Documents
user_agent_device_data_enrichment
user_agent_device_data_enrichment
Type
External
Status
Published
Created
Mar 3, 2026
Updated
Mar 3, 2026
Source
View

Data enrichment part one: User-agent device data enrichment#

Data enrichment enhances raw data with valuable information from multiple sources, increasing its analytical and decision-making value.

This part covers enriching sample data with device price. Understanding the price segment of the device that the user used to access your service can be helpful in personalized marketing, customer segmentation, and more.

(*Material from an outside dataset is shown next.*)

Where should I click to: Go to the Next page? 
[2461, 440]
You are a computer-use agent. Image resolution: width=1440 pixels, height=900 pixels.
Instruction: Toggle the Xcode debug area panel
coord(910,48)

This documentation will discuss how to enrich user device information with the average market price.

Setup guide#

We use SerpAPI to retrieve device prices using Google Shopping, but alternative services or APIs are viable.

Creating a data enrichment pipeline#

You can either follow the example in the linked Colab notebook or follow this documentation to create the user-agent device data enrichment pipeline.

A. Colab notebook#

The Colab notebook combines three data enrichment processes for a sample dataset, starting with "Data enrichment part one: User-agent device data".

Here's the link to the notebook:
Colab Notebook.

B. Create a pipeline#

Alternatively, to create a data enrichment pipeline, you can start by creating the following directory structure:

user_device_enrichment/
├── .dlt/
│ └── secrets.toml
└── device_enrichment_pipeline.py

1. Creating resource#

dlt works on the principle of sources and resources.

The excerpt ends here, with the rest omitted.